WHAT NEEDS TO BE DONE: Take the records below and extract, word for word, the lines from the one containing "This screenshot has width=1920, height=1080." through the final line, inclusive. Omit pictures.

[Pixel coordinate grounding data]
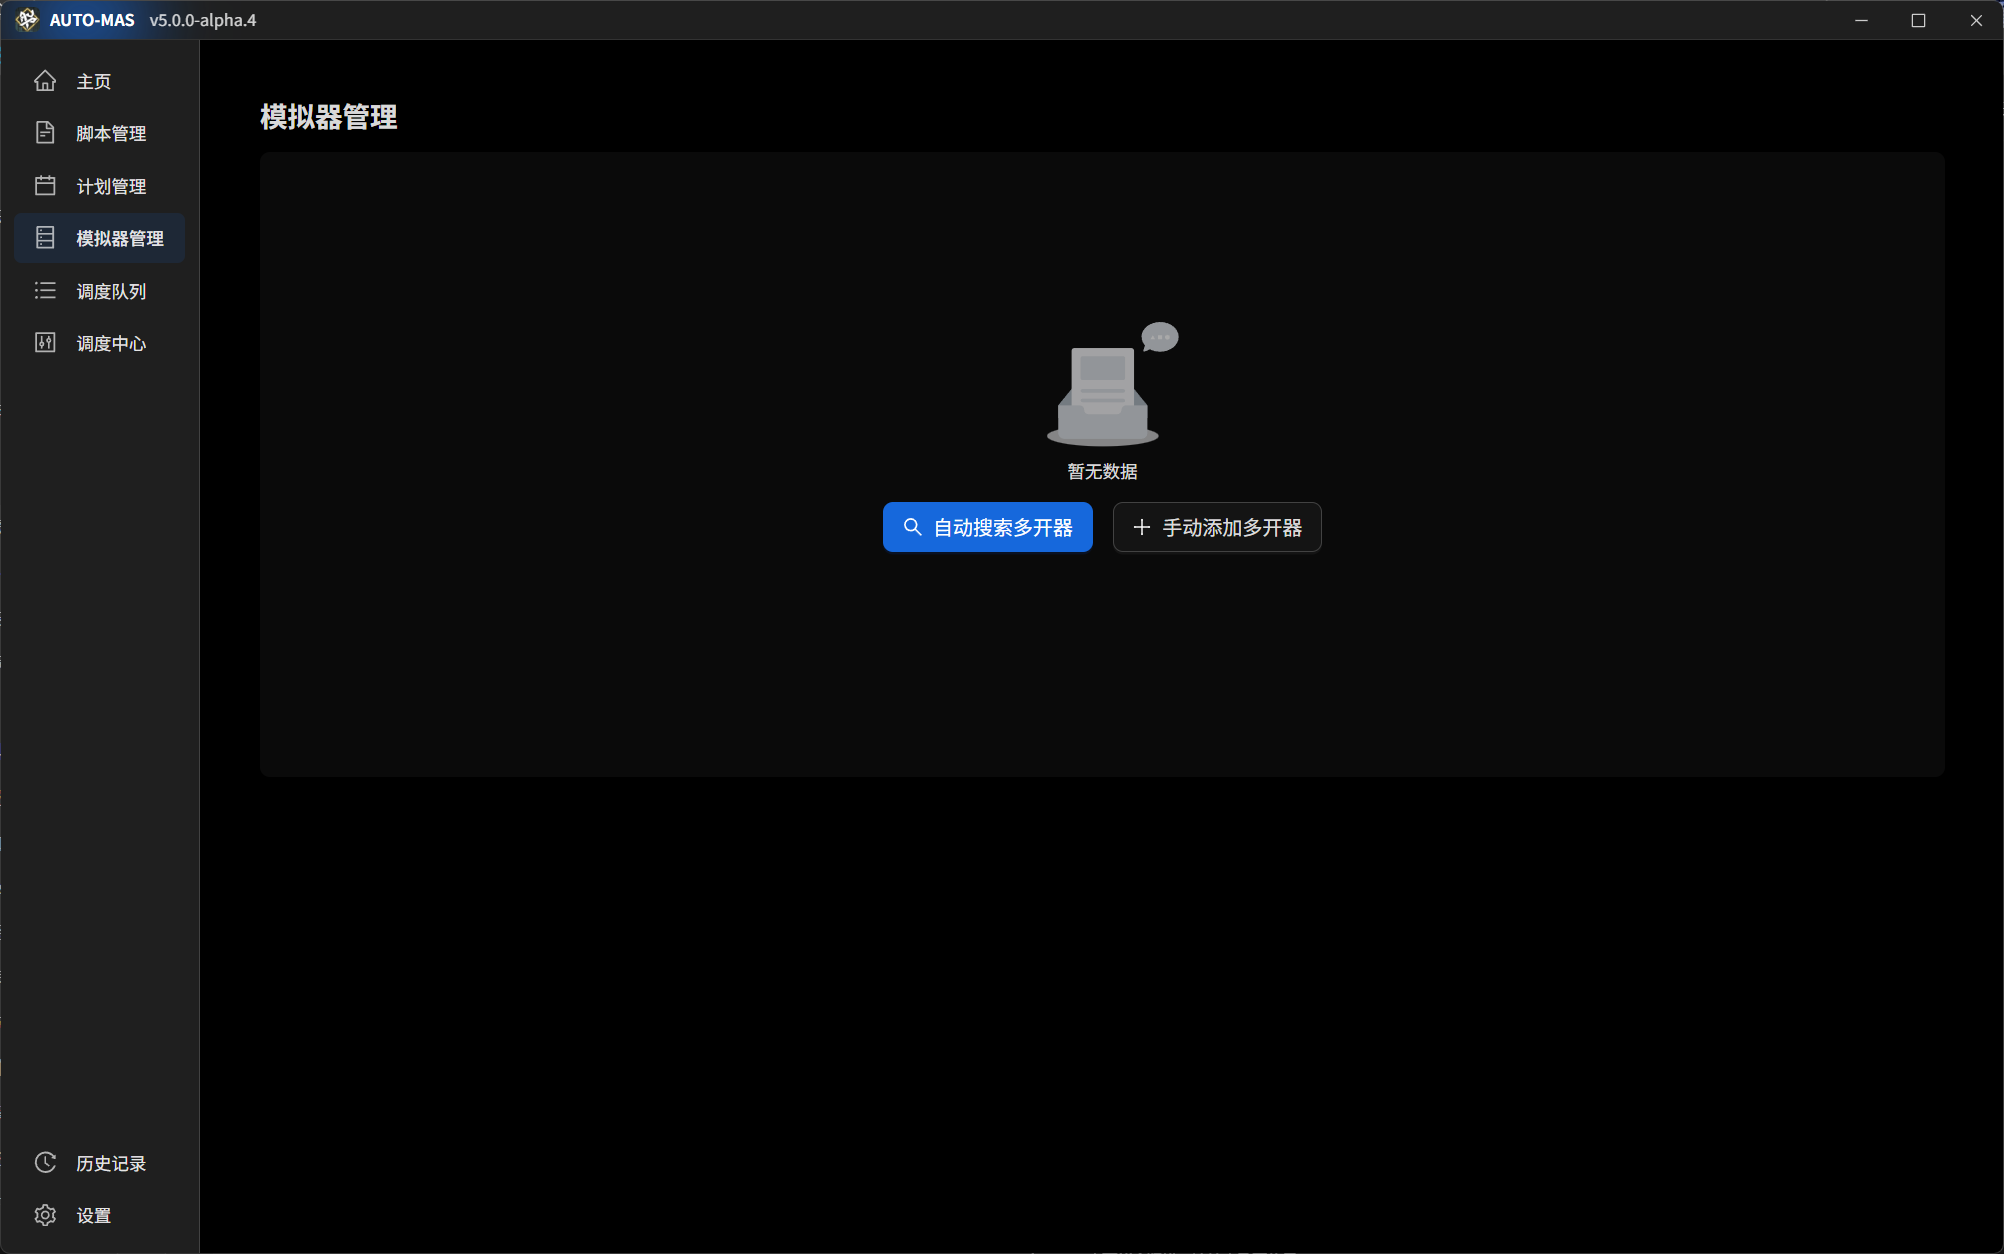This screenshot has height=1254, width=2004.
Task: Click the home icon in the sidebar
Action: pyautogui.click(x=45, y=81)
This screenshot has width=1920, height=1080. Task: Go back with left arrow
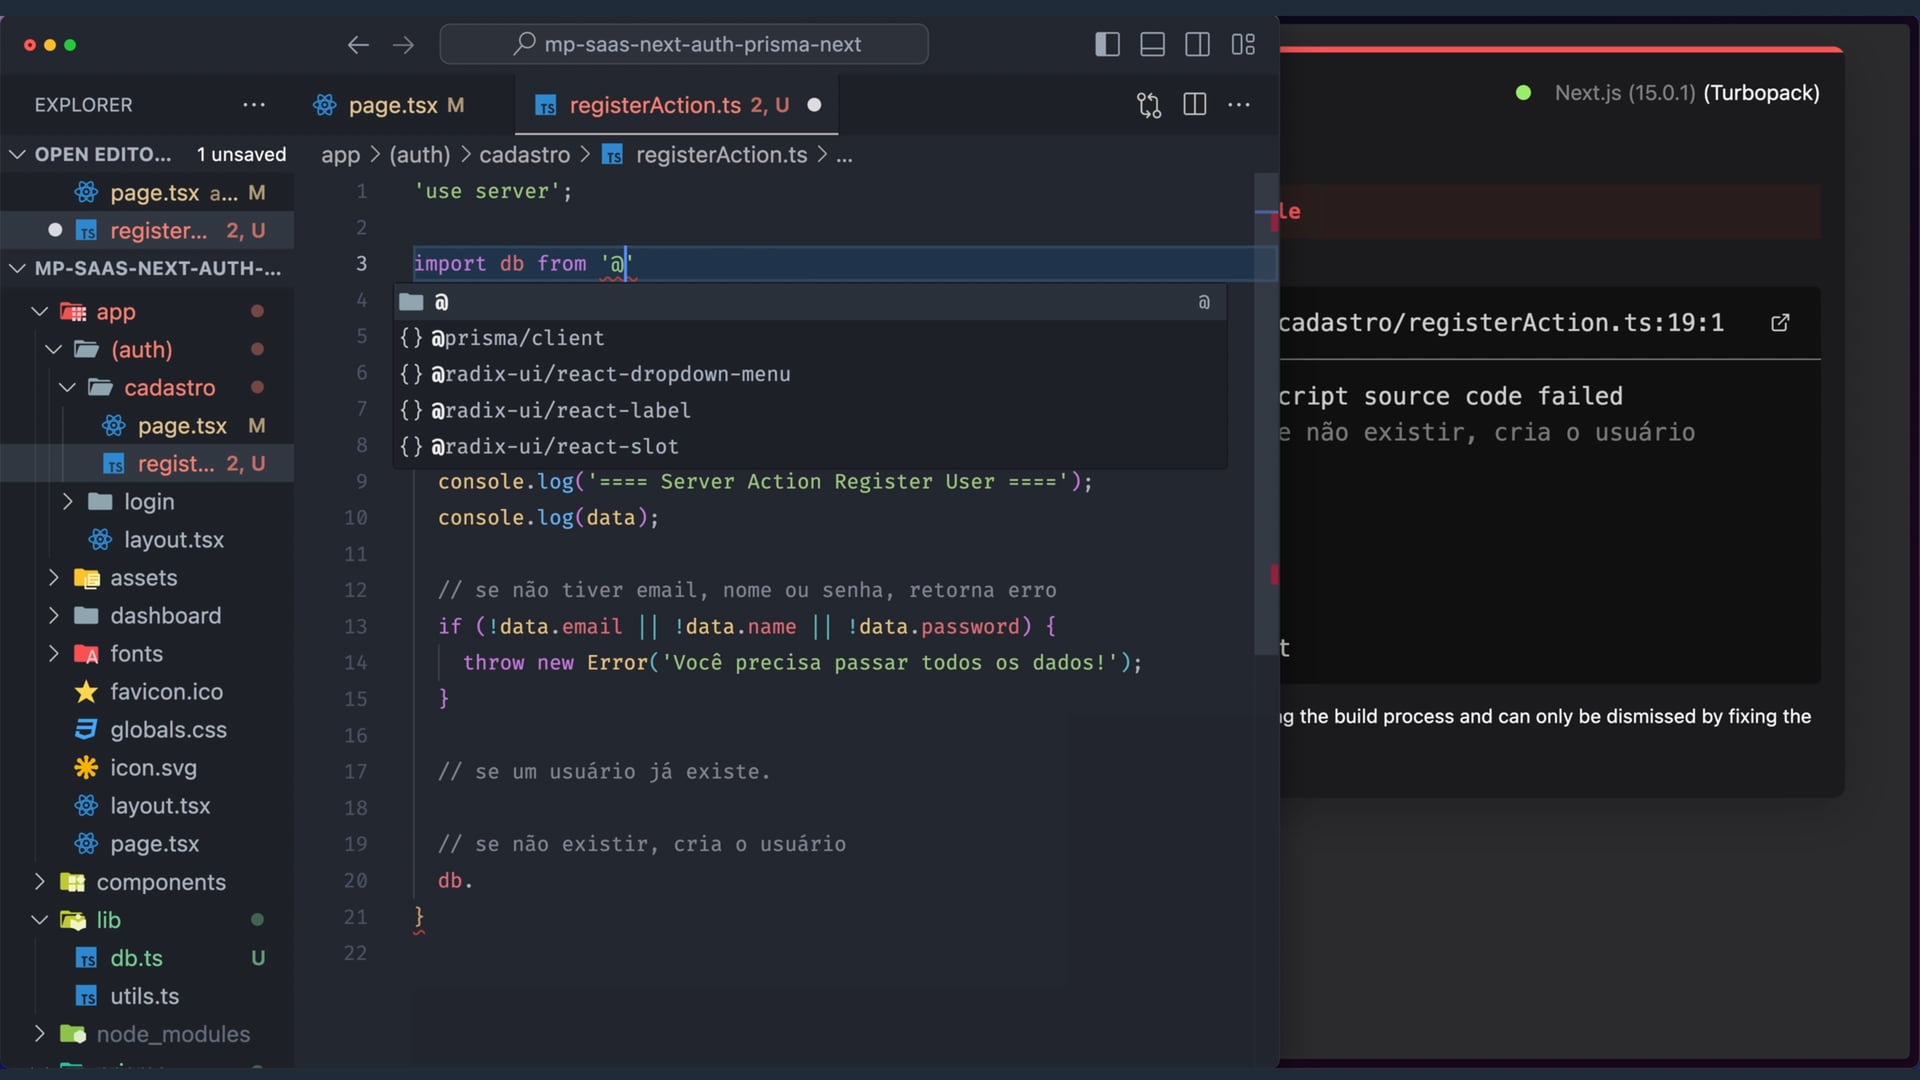[x=358, y=44]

TASK RESPONSE:
This screenshot has width=1920, height=1080. Task: Go back with left arrow
[x=358, y=44]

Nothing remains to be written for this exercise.